When the line containing "The image size" is found in the data below, give it again along with every later line, exactly; drop the pictures.

:: INPUT DATA

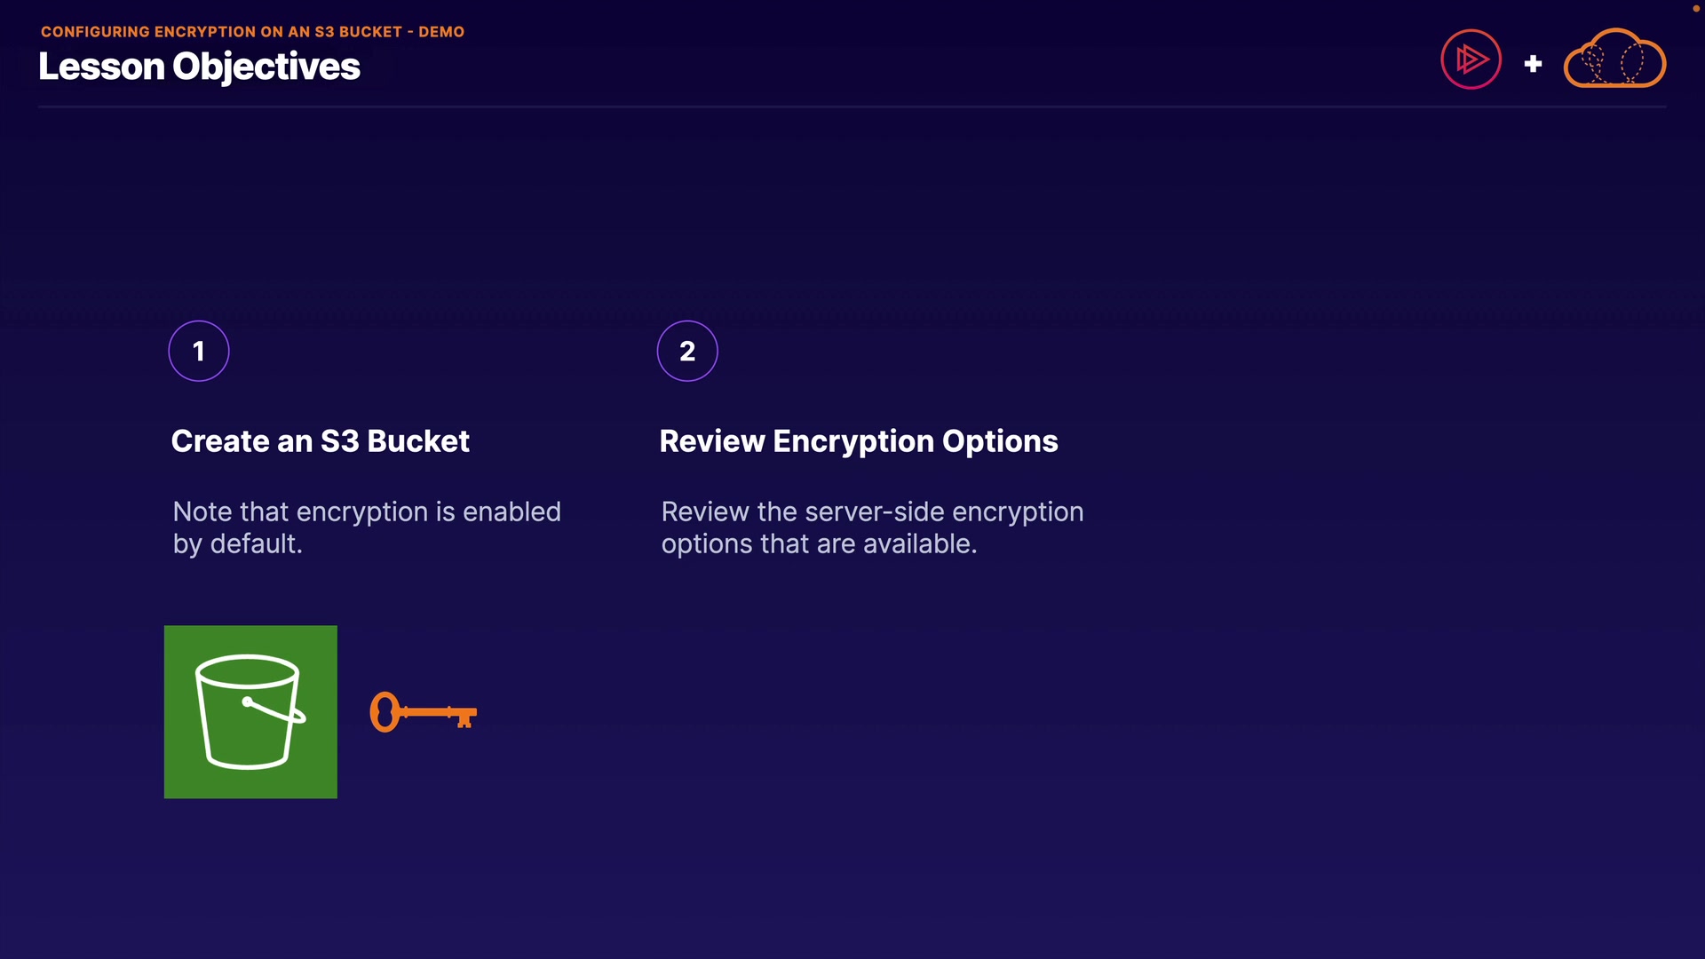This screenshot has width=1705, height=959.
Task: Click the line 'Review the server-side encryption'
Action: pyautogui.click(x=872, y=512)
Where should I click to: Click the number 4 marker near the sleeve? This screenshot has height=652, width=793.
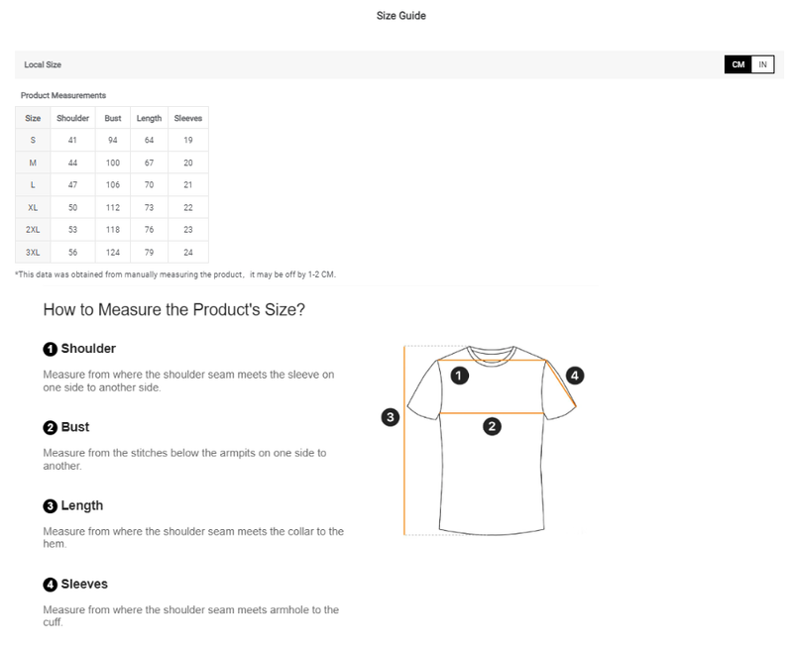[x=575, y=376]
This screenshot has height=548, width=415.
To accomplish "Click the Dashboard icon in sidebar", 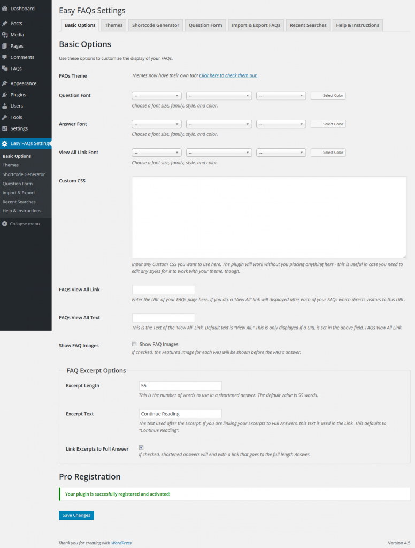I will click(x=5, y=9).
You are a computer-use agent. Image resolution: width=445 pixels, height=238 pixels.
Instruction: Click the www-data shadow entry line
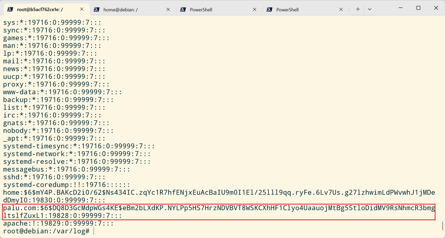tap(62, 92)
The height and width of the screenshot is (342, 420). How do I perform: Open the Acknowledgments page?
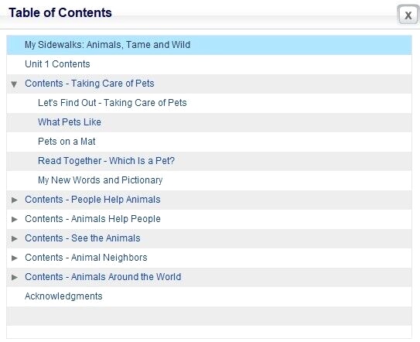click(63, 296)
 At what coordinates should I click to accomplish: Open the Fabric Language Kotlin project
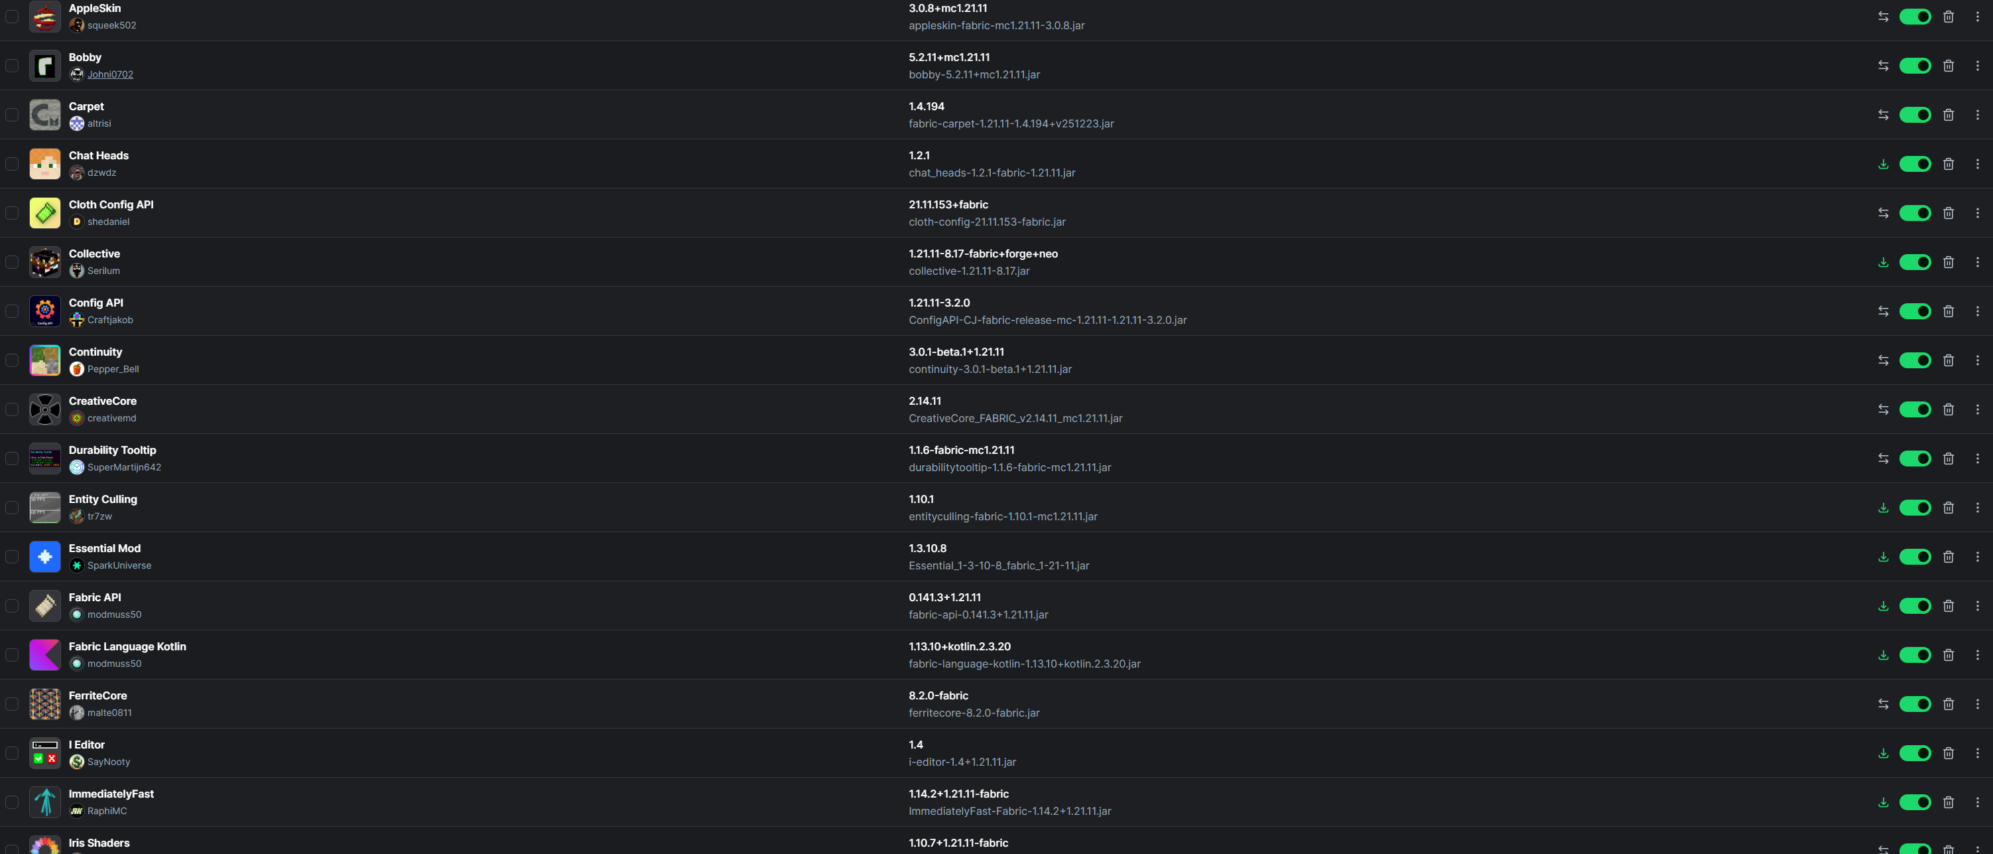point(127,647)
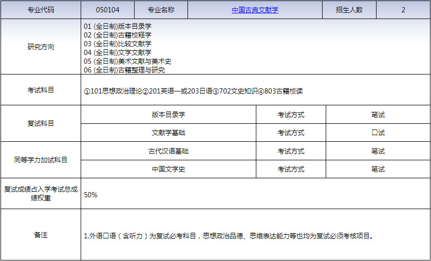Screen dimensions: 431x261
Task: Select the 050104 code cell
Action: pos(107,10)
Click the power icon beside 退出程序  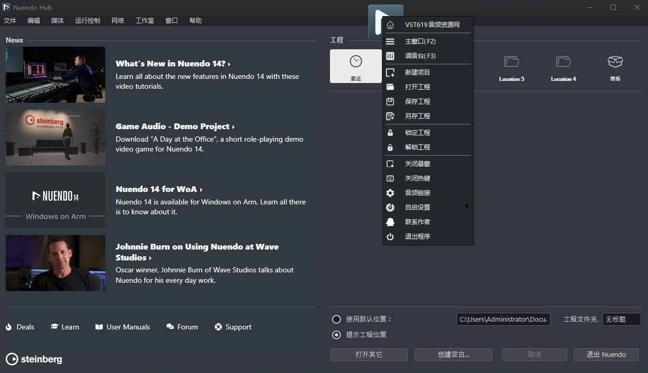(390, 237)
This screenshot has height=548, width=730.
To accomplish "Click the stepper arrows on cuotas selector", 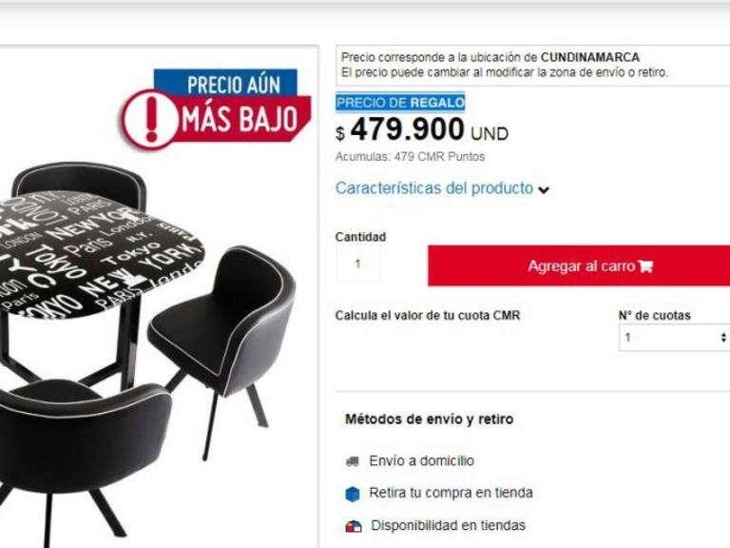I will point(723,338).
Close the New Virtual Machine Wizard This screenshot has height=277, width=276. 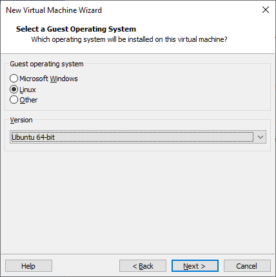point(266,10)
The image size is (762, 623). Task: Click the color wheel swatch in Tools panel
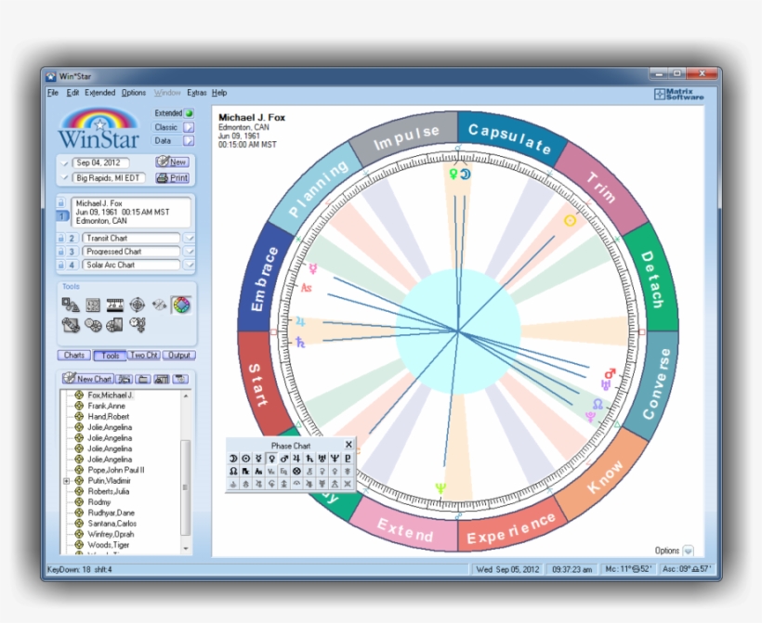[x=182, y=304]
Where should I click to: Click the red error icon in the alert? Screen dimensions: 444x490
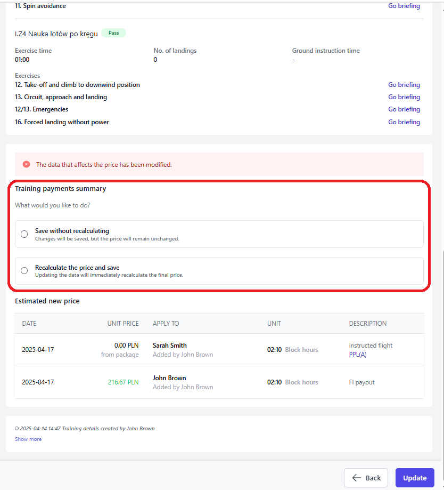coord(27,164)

::::

RESPONSE TO THE TASK:
The image size is (762, 623). Task: Click the color wheel swatch in Tools panel
[x=182, y=304]
Where should I click to: Click the red error icon in the alert? Screen dimensions: 444x490
coord(27,164)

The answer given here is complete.